Kunst - Ausdruck oder Einübung?

Kunst als Selbstausdruck? Selbstfindung? Selbstverwirklichung? Das sind eher westliche Vorstellungen. Wenn zum Beispiel ein chinesischer Kalligraph zum Pinsel greift, dann geht es meistens um andere Dinge.

Kalligraphie ist durchaus verwandt mit Meditation. Man sitzt gerade, sammelt seinen Atem, mit dem Ausströmen der Luft beginnt der erste Strich. Das Ziel ist zunächst nicht, einen eigenen Stil zu entwickeln, das ist den großen Meistern nach Jahrzehnten der Übung vorbehalten. Man versucht die Perfektion einer alten Tradition wieder zu erreichen. Es geht gerade darum, zur Ruhe zu kommen. Das eigene Ich tritt dabei zurück, es wird eher als störend erlebt, als etwas, das den ungehinderten Energiefluss hemmt.
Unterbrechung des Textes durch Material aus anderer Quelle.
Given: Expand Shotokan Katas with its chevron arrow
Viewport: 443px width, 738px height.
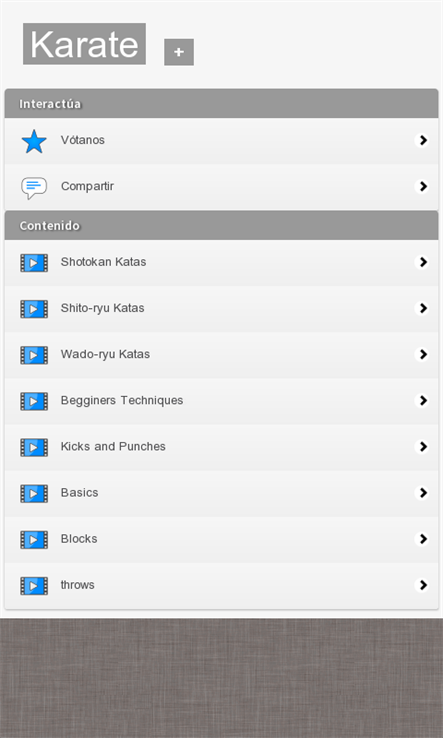Looking at the screenshot, I should [422, 262].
Das Qi, die Energie die beim Kalligraphieren in Harmonie gebracht werden soll, ist keine persönliche Energie. Sie durchströmt den Menschen ebenso, wie die äußere Welt. Es soll also nicht wie in der expressiven Malerei ein verborgenes Inneres nach außen kommen, was vielmehr angestrebt wird, das ist ein Gleichklang zwischen Innen und Außen.


Vor diesem Hintergrund lässt sich auch verstehen, warum sich in Ostasien manche Stile so lange gehalten haben und warum manche Maler ihr Lebenswerk weitgehend einem einzigen Motiv gewidmet haben. Was seltsam erscheint, wenn man Kunst als Zutagefördern einer inneren Welt versteht, das ergibt seinen Sinn, wenn es stattdessen darum geht, Gelassenheit zu finden, indem man ganz in einer Sache aufgeht.

Ich bin mir nicht sicher, welche von diesen beiden Auffassungen mich persönlich stärker anspricht. Ich denke, beide haben Einfluss auf mich, meine Arbeit und meine Vorstellungen von meiner Arbeit.